Exogenous double-stranded DNA induces immunophenotypic changes of bone marrow-derived dendritic cells
10.3760/cma.j.issn.0412-4030.2010.11.014
- VernacularTitle:双链DNA抗原冲激导致髓源性树突细胞免疫表型变化
- Author:
Yumin XIA
;
Chunhong FANG
;
Shan JIANG
;
Hong CHENG
- Publication Type:Journal Article
- Keywords:
Connective tissue diseases;
Antibodies,anti-double stranded DNA;
Dendritic cells;
Immunophenotyping
- From:
Chinese Journal of Dermatology
2010;43(11):788-791
- CountryChina
- Language:Chinese
-
Abstract:
Objective To study the effects of exogenous double-stranded DNA antigen on the immunophenotypic changes of dendritic cells (DCs) derived from stem cells in mouse bone marrow. Methods LinCD117 (c-kit)+ hemopoietic stem cells were obtained from the bone marrow of C57 mice by magnetic affinity cell sorting.
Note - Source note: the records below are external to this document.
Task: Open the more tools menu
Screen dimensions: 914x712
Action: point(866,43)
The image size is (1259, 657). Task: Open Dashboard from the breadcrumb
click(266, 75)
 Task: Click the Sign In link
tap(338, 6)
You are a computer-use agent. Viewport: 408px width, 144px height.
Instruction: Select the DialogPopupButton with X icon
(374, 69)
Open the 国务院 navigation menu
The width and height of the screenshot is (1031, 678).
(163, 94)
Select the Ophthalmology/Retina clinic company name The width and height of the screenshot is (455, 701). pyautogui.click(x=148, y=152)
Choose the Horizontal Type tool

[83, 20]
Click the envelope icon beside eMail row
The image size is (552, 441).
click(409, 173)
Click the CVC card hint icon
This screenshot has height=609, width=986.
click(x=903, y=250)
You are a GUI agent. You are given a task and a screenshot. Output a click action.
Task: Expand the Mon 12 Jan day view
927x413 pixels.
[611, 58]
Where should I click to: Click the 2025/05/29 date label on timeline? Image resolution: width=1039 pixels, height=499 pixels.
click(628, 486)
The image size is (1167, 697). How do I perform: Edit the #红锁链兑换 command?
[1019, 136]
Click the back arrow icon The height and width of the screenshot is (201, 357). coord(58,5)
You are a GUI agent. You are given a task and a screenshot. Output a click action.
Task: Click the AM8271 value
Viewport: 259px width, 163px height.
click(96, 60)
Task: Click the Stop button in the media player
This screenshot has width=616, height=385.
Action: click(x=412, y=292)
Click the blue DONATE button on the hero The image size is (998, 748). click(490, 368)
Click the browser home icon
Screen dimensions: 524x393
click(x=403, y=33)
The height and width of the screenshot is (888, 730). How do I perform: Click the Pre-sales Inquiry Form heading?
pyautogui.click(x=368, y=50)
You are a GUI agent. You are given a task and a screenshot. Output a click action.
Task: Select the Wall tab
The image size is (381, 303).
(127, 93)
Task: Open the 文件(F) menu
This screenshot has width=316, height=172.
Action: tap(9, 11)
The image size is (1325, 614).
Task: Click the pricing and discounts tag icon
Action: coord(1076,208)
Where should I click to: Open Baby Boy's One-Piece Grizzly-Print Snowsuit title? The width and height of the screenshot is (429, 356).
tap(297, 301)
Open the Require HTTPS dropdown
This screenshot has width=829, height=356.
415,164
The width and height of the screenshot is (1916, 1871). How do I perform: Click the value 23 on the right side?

Some cytokines, including granulocyte-macrophage colony-stimulating factor, interleukin-4, tumor necrosis factor-α and so on, were used to enhance the proliferation or differentiation of stem cells to obtain mature, semimature and immature DCs. The double stranded DNA of kinetoplast (kDNA) was isolated from Trypanosoma equiperdum, and added to the culture media to pulse DCs. The immunophenotypic and morphologic features of DCs were analyzed by using flow cytometry and laser confocal microscopy respectively. Results The expression rates of CD117 and CD11c in DCs showed no significant changes after kDNA pulse compared with those before the pulse. In unpulsed immature, semi-mature and mature DCs, the expression rate was 11.42% ± 2.56%, 27.08% ± 5.29% and 44.63% ± 10.37% for MHC Ⅱ, 8.54% ± 2.01%, 31.35% ± 6.40% and52.96% ± 10.34% for CD80, 10.22% ± 3.47%, 32.15% ± 6.83% and 64.72% ± 9.68% for CD86, respectively.After pulse with the kDNA antigen, the expression rate increased by 15.63%, 9.66% and 4.12% (t = 6.21,4.35, 2.82, P < 0.05) for MHC Ⅱ, by 9.63%, 7.09% and 4.09% for CD80, by 13.16%, 9.75% and 3.10% for CD86, respectively in immature, semi-mature and mature DCs, respectively. The increase of expression rate of these membrane antigens in decreasing order was observed in immature DCs, semi-mature DCs and mature DCs. Conclusions The exogenous DNA antigen could enhance the maturation of bone marrow-derived DCs,likely by upregulating the expression of certain immunophenotypic membrane proteins, and the lower the maturity degree, the more liable the DCs to be affected by the antigen.